British Columbia

As COVID changes the way we gather, one B.C. family gets creative with camping

A Vancouver Island family was supposed to be celebrating their 50th annual camping trip this year, but had to find a new way to connect when the pandemic threw a wrench in their plans.

The Gurney family from Vancouver Island are spending their 50th annual camping trip online

The Gurney family and their friends have been gathering together for annual camping trip for 50 years. This year, due to COVID-19, they've gone digital. (Submitted by Karen Gurney-Corba)

For the Gurneys, 2020 was supposed to mark their 50th annual camping trip for them and a number of friends.

But like everyone else who has been affected by the coronavirus pandemic, the Nanaimo, B.C.-based family had to scrap those plans and come up with a creative alternative.

Bruce Gurney said the annual event started when he and his high school friends decided "to join the throng of flower children and go pitch our pup tents on Long Beach on Vancouver Island for a weekend."

"Now we're on the cusp of old age and we haven't missed a year," said Gurney.

The group, which includes about a dozen friends plus their children and now grandchildren, served as a big extended family, says Karen Gurney-Corba, Bruce's daughter.

"My dad's high school friends are like my second family," she said.

"It's third generation," added Bruce. "We've got the grandkids who are good buddies with one another. It's interesting to see how all of this has continued and grown and been kept alive through traditions and enduring friendships for so long."

This year's reunion took place via Zoom. (Submitted by Karen Gurney-Corba)

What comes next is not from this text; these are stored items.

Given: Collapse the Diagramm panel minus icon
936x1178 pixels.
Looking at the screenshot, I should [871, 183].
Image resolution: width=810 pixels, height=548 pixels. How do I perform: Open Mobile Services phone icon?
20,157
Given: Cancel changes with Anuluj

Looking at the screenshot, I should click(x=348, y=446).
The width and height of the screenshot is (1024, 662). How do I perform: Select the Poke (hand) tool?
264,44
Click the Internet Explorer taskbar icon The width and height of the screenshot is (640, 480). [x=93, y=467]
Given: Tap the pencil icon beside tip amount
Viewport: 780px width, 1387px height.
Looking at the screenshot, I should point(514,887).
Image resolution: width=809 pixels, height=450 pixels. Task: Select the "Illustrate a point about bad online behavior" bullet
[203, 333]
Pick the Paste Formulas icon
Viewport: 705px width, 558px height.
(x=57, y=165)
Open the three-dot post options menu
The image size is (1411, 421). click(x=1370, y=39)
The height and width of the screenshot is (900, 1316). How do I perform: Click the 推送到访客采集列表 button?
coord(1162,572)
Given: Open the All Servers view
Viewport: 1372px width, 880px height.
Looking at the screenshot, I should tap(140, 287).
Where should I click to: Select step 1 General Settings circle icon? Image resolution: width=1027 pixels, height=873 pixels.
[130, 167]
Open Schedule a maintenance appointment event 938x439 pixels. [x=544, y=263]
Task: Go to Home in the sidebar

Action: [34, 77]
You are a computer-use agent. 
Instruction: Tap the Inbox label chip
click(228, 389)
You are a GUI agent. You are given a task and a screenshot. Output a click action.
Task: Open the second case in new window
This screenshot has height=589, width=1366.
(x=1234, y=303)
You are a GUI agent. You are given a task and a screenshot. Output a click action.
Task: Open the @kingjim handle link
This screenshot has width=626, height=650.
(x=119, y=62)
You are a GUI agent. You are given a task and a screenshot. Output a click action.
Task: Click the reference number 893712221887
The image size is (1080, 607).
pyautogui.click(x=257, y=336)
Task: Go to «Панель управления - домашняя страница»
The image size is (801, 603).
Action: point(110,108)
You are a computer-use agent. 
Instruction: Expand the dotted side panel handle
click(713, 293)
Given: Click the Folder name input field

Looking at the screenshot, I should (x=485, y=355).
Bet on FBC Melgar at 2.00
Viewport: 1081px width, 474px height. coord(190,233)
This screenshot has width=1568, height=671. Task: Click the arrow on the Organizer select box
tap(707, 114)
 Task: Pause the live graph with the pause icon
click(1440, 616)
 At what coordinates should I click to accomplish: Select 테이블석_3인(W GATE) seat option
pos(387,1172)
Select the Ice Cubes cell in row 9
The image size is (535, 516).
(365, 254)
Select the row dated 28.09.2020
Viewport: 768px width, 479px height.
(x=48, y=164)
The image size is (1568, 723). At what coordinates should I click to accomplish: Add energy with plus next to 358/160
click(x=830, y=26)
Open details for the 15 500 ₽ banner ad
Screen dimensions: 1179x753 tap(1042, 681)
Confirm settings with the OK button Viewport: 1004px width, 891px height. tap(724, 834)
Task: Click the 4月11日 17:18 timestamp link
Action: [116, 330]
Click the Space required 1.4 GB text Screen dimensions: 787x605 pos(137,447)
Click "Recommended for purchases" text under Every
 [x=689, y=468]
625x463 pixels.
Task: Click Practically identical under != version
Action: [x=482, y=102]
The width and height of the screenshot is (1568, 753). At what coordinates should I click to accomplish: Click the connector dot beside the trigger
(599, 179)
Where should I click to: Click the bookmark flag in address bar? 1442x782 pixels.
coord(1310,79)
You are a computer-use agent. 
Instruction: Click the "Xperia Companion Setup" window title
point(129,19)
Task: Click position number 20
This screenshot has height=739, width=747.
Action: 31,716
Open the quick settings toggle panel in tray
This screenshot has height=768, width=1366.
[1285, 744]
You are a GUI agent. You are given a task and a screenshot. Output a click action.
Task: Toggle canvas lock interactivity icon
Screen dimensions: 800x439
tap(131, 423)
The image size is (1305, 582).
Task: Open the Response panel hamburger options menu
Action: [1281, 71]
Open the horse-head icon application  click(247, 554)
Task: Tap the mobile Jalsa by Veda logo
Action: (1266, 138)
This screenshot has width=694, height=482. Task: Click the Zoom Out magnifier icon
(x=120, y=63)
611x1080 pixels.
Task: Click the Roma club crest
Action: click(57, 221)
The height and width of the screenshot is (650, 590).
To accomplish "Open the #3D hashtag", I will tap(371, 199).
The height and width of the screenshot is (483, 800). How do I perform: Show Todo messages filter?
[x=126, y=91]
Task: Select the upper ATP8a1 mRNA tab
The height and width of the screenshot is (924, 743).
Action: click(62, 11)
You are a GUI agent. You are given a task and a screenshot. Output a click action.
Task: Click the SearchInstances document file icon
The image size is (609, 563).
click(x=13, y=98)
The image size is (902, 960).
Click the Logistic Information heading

This year, however, it was decided early on that an in-person trip would not be feasible. Instead, the group got online via a Zoom call on the weekend the camping trip was planned for.

"We got together and compared some stories, tried to sing some of our old anthem songs with a ¾-second delay — it comes out sounding a little strange," said Bruce. 

"It's not quite the same, but we're all still there."

The Gurney family and their friends, of course, are not alone.

Meg Holden, a professor of urban studies and geography at Simon Fraser University, says the pandemic has forced everyone to think in new ways about our homes and our relationships.

"The whole of our economy has been pushing us toward grow-grow-grow," said Holden. 

"So much about urban life in an increasing sense has been speeding up and getting the most out of our urban lives in order to get to the next place. Well,  something different happens when ... we have a chance to slow down and look around us."

A previous Gurney family camping trip. Karen Gurney-Corba says one of the greatest takeaways from the COVID-19 pandemic has been to learn to be creative in maintaining family traditions. (Submitted by Karen Gurney-Corba)

For Gurney-Corba, this summer has been a chance to cherish and reflect on those relationships and traditions held dear.

"One of the greatest takeaways from COVID has been to learn to be creative, to do the things we're used to doing when we can't do them the way we're used to doing them ...This camping trip is no exception to that," she said.